# Components:
→ Filling
01 - 14 oz ground beef (80/20 lean-to-fat ratio recommended)
02 - 7 oz fresh spinach, washed and chopped
03 - 1 medium onion, finely chopped
04 - 2 cloves garlic, minced
05 - 1 tsp salt
06 - ½ tsp black pepper
07 - ½ tsp paprika (optional)
→ Pastry & Assembly
08 - 18 oz phyllo pastry sheets (approximately 12–14 sheets)
09 - 8.5 tbsp unsalted butter, melted
10 - 3 tbsp vegetable oil
→ Brushing & Serving
11 - 3 tbsp plain yogurt (optional)
12 - 1 tbsp water (for brushing)
# Method:
01 - Preheat oven to 375°F. Line a large baking tray with parchment paper.

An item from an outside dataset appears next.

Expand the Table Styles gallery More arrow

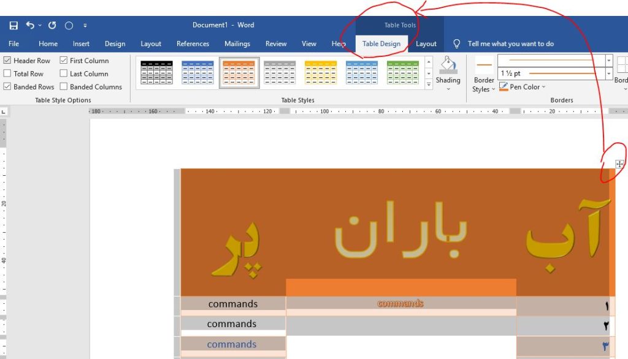click(x=429, y=85)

02 - In a large bowl, thoroughly mix ground beef, chopped spinach, onion, garlic, salt, black pepper, and paprika.
03 - Melt the butter and blend with vegetable oil in a small bowl.
04 - Place one phyllo sheet on a clean surface, brush lightly with the butter-oil mixture, layer another sheet atop and brush again. Repeat to form a stack of 2–3 sheets.

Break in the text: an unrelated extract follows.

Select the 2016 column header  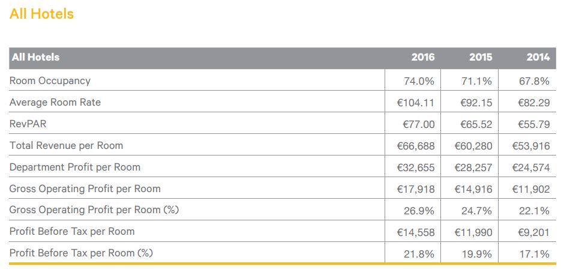[x=422, y=58]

05 - Spread an even layer of meat-spinach filling along one long edge of the phyllo stack, leaving a border. Roll the sheet tightly to create a long log.
06 - Gently coil the log into a spiral shape and place onto the prepared baking tray. Repeat until all filling and sheets are used, forming one large or multiple smaller spirals.
07 - Generously brush the tops of the spirals with the remaining butter-oil mixture.
08 - Mix yogurt with water and brush over the pastry for added crispness if desired.
09 - Bake for 35–40 minutes until the pastry turns golden brown and crisp.
10 - Allow to rest for 10 minutes, then slice and serve warm.